IMHO, the advantage of VCS over DC is CPU performance. But VCS compresses data into bins and some information is lost, while in DC it isn´t. So, well tuned DC should perform better than well tuned VCS, unless you start skipping turns.

MN17:14, 29 May 2012

That is for the gun, but a similar thing is definitely useful in movement. Best would be one log which has data rolling, and one without to handle simple bots and make sure you don't forget anything about them. That trick actually comes from Rednaxela, and possibly even originally ABC. It causes the Kd-Tree to be a bit slower as the match progresses, but works wonders against surfers and is behind my recent-ish PL improvements.

I have a similar view on VCS vs DC - VCS is faster at lookups (obviously, index lookups are O(1)) but less accurate due to the discretisation of both the bins and the segments. However, even in a DC environment VCS has its place: if I were surfing DC I would cache my results in an array just like VCS to make lookups faster when evaluating surfing points. Note, DrussGT's movement doesn't actually use segmented VCS in the movement anymore, but instead lists of hit indexes in each segment.
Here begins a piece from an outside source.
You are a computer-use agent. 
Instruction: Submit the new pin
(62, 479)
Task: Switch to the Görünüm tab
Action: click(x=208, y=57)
This reduced my storage space and my logging-hits time, and actually reduced my retrieve time as well because many of the hits are different representations of the same original hit (from my many buffers). I did some trickery with weighting the hits to make sure it gives exactly the same results as my VCS with a rolling average would have.

Skilgannon17:29, 29 May 2012
 

It's worth noting that in movement, you have far less data, so CPU speed is less of an issue. Until you get into flatteners, and even then maybe virtual wave flatteners (which are rare), DC surfing could probably do fine without even using kd-trees. Precise prediction far outweighs information management, I think.
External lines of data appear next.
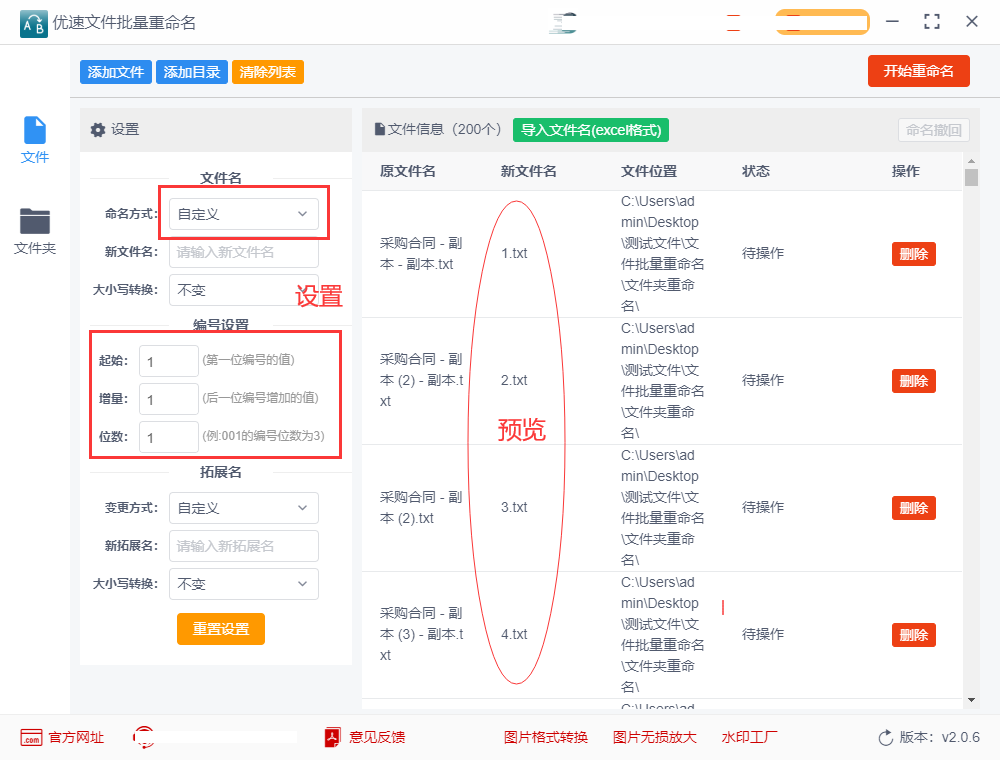Open the 变更方式 dropdown under 拓展名
The height and width of the screenshot is (760, 1000).
pyautogui.click(x=243, y=508)
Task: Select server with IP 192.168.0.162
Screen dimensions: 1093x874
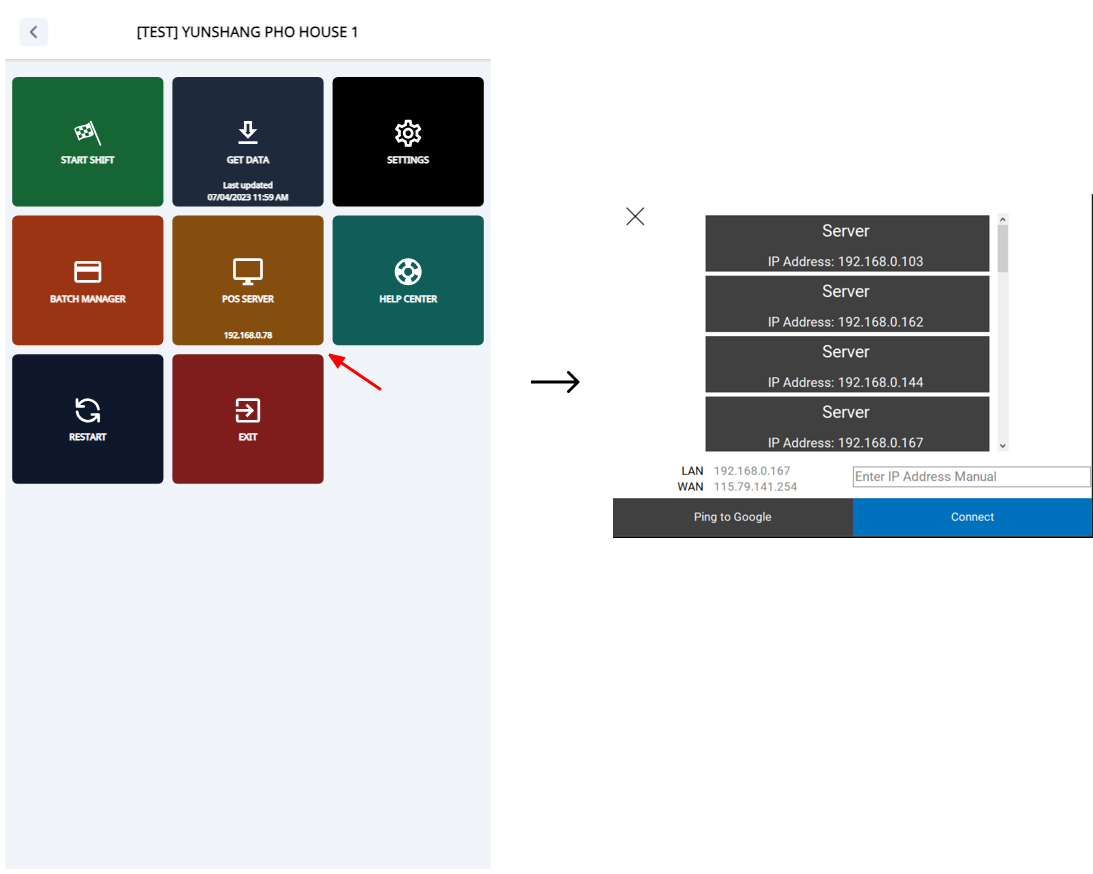Action: (847, 304)
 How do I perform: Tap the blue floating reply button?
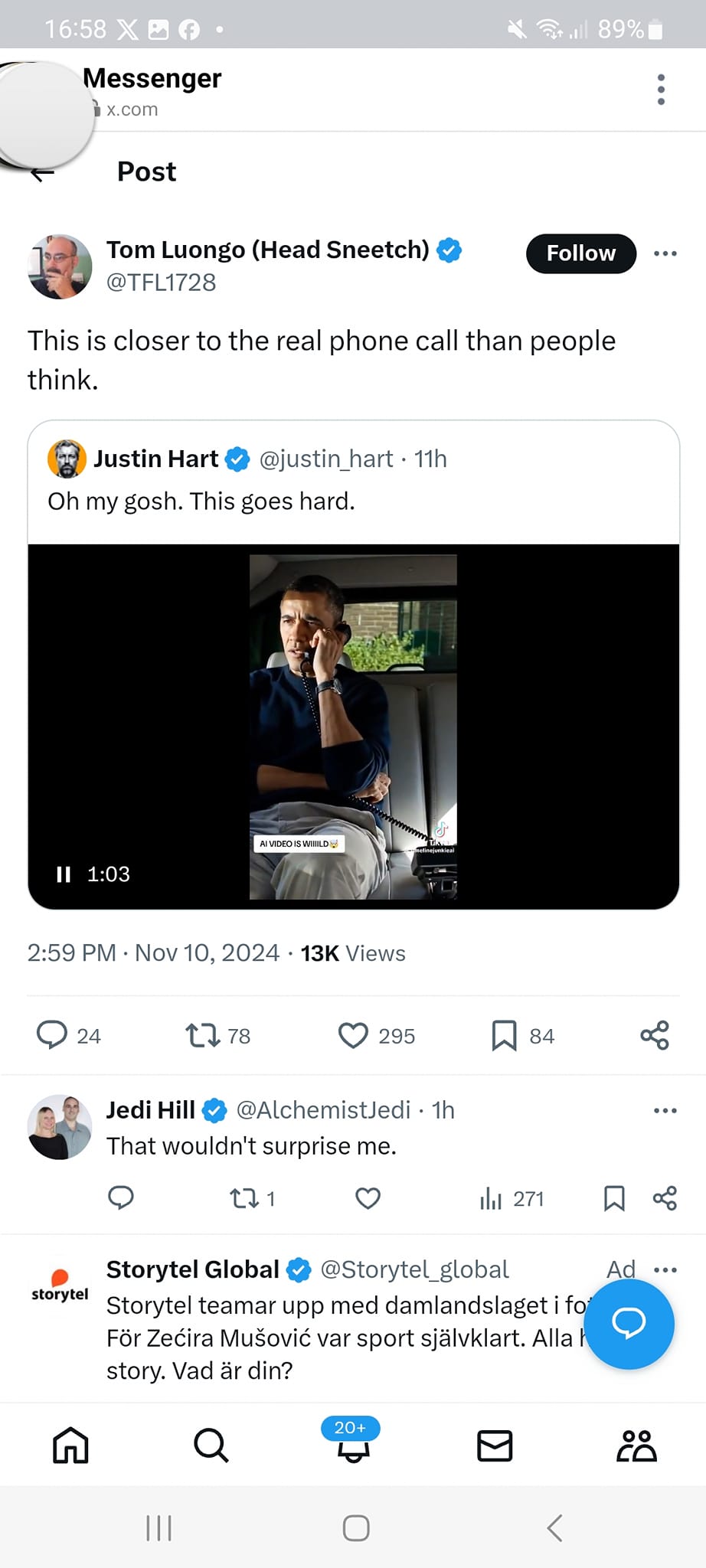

And yes, having a dimension that is pure linear time is certainly one of the simpler approaches to KNN data decay... ;)

Voidious17:50, 29 May 2012

What I was actually doing in my gun was having a non-linear time dimension, and it worked out a lot better than straight linear. I think I ended up with 1.2*T^(0.4) or so, instead of 0.005*T. Those weights were genetically evolved with my WaveSim-ish setup.

It makes sense that at the beginning you want your data to decay faster than towards the end...
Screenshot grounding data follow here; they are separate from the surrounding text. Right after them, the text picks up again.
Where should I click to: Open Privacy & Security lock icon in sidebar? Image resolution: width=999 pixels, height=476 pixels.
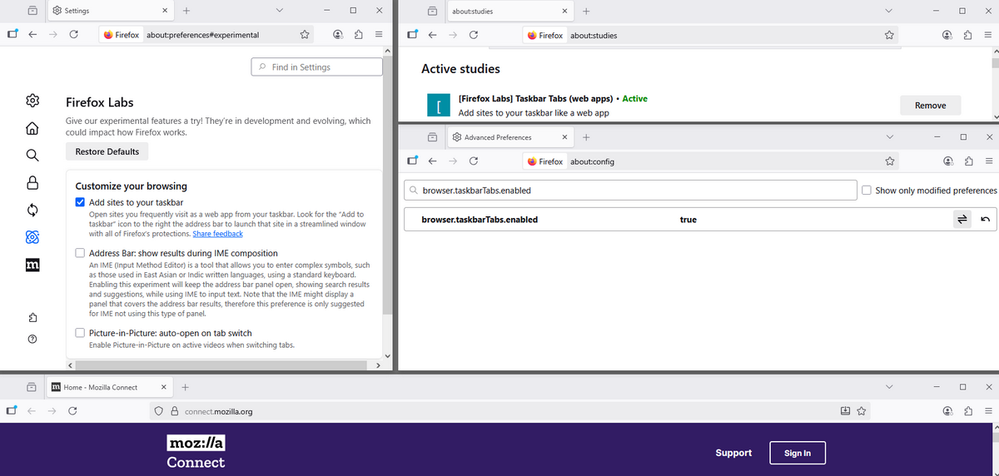coord(33,182)
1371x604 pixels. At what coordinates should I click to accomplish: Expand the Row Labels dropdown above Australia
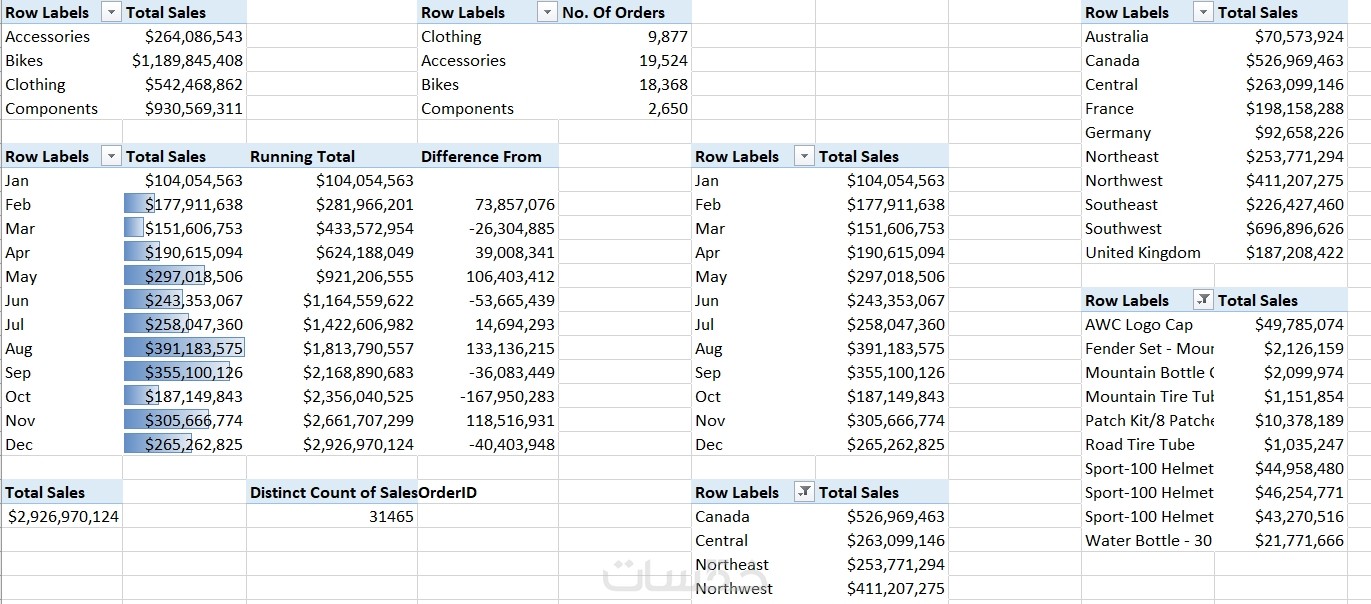coord(1204,12)
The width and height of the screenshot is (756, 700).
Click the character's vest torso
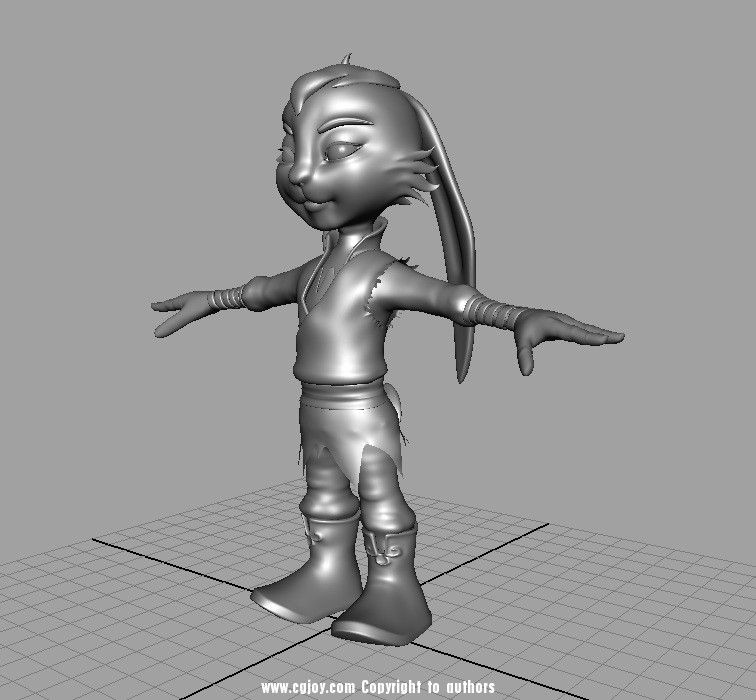(x=340, y=330)
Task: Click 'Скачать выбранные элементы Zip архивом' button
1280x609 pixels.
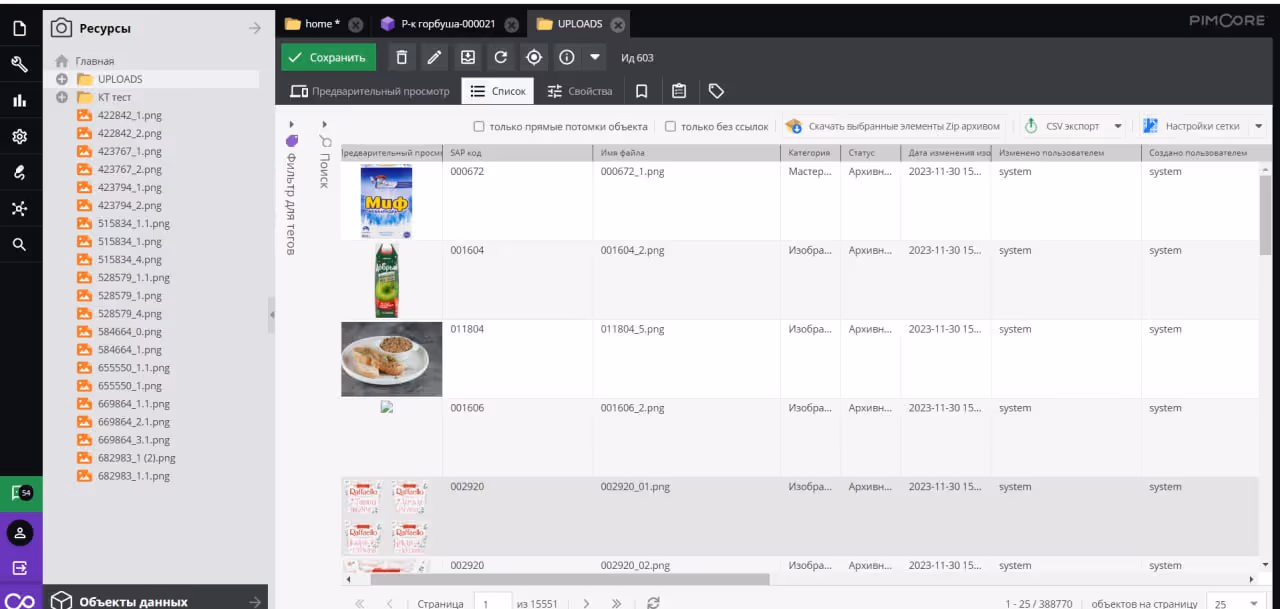Action: (x=893, y=127)
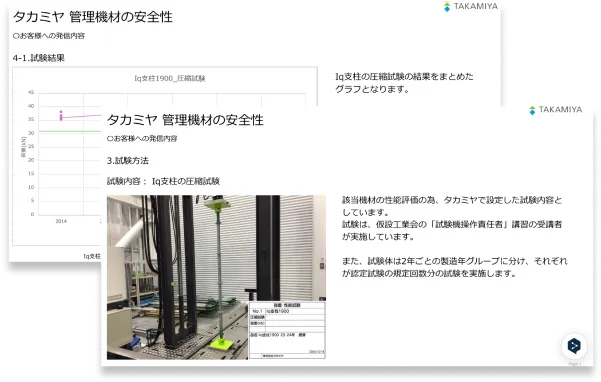Click the pink data marker near 2014
This screenshot has width=601, height=382.
[61, 116]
Skilgannon18:33, 29 May 2012
 

I've generally considered the time dimension a pretty blunt/naive approach (I think I used it in Lukious), but I've been mulling it for the last hour and now I'm thinking it's actually pretty reasonable. I might even tinker with it some in Diamond (especially now that I have your secret formula, muahahaha!).

I know I've posted it elsewhere, but the main system I use in decaying Diamond's surf stats is like this:

  • No time dimension, but each data point is timestamped.
  • After choosing k neighbors, sort them inverse chronologically and weight them by rank. (Eg, 16/8/4/2/1.)
  • Optionally (like in flattener), I also cap the size of the log and remove the oldest points.

Tuning k is like adjusting the granularity of a VCS buffer: k=1 is like a super highly segmented buffer (most similar situation wins, regardless of age), while a larger k is like a less segmented buffer with rolling average.

While I've tried this in my Anti-Surfer gun, too, the most effective decay I've found there is just capping the size of the log and discarding old points.